Murphy also summarized where the Hylas 48 stood in the marketplace. “It’s more of a boutique boat. It won’t be produced in the same quantity as the others. And it’s directly aimed more toward the actual bluewater sailor.”
And as an example of a long-range voyaging vessel, for Murphy and his colleagues, they basically found it irresistible.
“You can feel that extra displacement in the motion of the boat,” Murphy said. “It felt very stiff in a good way. There was a lot of traffic on Chesapeake Bay during our sea trials, but there was a very comforting motion as the boat punched through the wakes. It felt like kind of an old-school cruising boat. And the center cockpit is very nicely set up with winches right next to the helm to each side. You could easily go sailing by yourself on this very substantial yacht without any problem. Impressive.”
“This is a sort of retro design, like a lot of Hylases I’ve looked at over the years, and that’s not a negative comment,” said Ed Sherman. “I’ve always been amazed how well the Queen Long boatyard does. This was built by a very experienced Taiwanese workforce, and they’re artisans. They take what they do very seriously, and they do a very good job. They put metal plates in the laminate as backing for winches, and they’re using stainless steel, not aluminum. I’m feeling really good about that.

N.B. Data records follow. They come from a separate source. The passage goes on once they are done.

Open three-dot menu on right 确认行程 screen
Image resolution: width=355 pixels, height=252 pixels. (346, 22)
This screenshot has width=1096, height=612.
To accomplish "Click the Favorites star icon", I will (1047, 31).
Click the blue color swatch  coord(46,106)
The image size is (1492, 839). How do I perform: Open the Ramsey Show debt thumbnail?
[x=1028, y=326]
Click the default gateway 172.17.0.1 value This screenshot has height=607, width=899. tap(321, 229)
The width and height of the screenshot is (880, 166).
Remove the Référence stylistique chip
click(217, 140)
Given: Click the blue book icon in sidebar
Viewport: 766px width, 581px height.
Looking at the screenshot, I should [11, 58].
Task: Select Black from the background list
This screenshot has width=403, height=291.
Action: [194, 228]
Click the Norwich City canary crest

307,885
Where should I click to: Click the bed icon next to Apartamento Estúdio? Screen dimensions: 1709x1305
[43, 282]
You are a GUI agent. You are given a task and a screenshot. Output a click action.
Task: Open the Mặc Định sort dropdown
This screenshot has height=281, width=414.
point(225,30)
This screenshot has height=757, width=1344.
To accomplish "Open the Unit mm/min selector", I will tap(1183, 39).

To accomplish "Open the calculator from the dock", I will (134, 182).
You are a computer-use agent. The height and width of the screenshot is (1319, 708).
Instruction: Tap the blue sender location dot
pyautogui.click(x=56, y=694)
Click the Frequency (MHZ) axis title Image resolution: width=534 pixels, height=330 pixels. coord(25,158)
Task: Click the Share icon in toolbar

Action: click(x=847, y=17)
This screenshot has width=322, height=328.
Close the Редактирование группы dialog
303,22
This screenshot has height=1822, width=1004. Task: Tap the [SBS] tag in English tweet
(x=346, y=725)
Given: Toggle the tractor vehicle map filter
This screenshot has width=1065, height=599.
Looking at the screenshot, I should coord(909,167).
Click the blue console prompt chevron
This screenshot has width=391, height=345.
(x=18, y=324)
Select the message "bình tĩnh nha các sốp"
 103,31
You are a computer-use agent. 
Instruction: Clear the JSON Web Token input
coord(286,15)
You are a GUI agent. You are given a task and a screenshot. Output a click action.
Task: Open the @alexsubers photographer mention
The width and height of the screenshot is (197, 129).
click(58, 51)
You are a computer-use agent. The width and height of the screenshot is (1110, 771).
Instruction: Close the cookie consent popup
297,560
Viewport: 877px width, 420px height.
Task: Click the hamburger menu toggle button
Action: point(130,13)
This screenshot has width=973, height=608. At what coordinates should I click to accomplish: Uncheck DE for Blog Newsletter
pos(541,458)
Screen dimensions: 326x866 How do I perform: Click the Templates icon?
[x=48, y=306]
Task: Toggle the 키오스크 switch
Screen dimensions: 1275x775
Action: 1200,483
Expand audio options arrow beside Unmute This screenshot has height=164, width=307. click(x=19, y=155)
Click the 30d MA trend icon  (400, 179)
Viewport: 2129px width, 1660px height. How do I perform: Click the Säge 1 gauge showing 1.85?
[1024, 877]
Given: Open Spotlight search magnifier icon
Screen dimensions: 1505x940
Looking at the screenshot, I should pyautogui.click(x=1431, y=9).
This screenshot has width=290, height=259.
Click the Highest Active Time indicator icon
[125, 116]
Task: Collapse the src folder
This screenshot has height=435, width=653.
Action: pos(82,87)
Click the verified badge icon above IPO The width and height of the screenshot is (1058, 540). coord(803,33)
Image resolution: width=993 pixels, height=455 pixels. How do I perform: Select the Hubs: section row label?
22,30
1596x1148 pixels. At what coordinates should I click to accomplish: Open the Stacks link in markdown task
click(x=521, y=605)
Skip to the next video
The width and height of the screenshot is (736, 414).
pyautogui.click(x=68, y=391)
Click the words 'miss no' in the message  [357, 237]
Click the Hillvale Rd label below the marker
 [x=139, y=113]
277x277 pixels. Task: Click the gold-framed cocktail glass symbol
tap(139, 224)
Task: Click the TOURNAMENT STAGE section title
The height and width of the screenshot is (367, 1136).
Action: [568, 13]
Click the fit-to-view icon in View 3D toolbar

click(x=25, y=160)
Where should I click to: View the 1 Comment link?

“The service access is also great,” he continued. “They have hatches and doors that open up and give you beautiful access to all the key service points you’ll need to get to. And it was terrific sailing it. It’s very traditional. Yes, the center cockpit is a little hard to get in and out of, but once you’re situated, it’s very comfortable. I could see spending a whole lot of hours in this cockpit. All the sailhandling controls are right by the helm. The electric winches make furling and setting sails very easy, even the screacher. This would make a wonderful boat for an experienced couple.”
“The stainless work is just incredible,” said Alvah Simon. “It’s thick, it’s heavy, it’s gusseted. The pushpit, the pulpit, the stanchions, the lifelines — there’s just no give. They’re excellent. There are just so many things that reflect quality and attention to detail. Yes, it’s more expensive than the other boats in this class. But there’s real value there too. It’s solidly put together. It’s a very elegant-looking boat. For a couple who want and can afford this style of bluewater cruiser, it’s a sweet ride.”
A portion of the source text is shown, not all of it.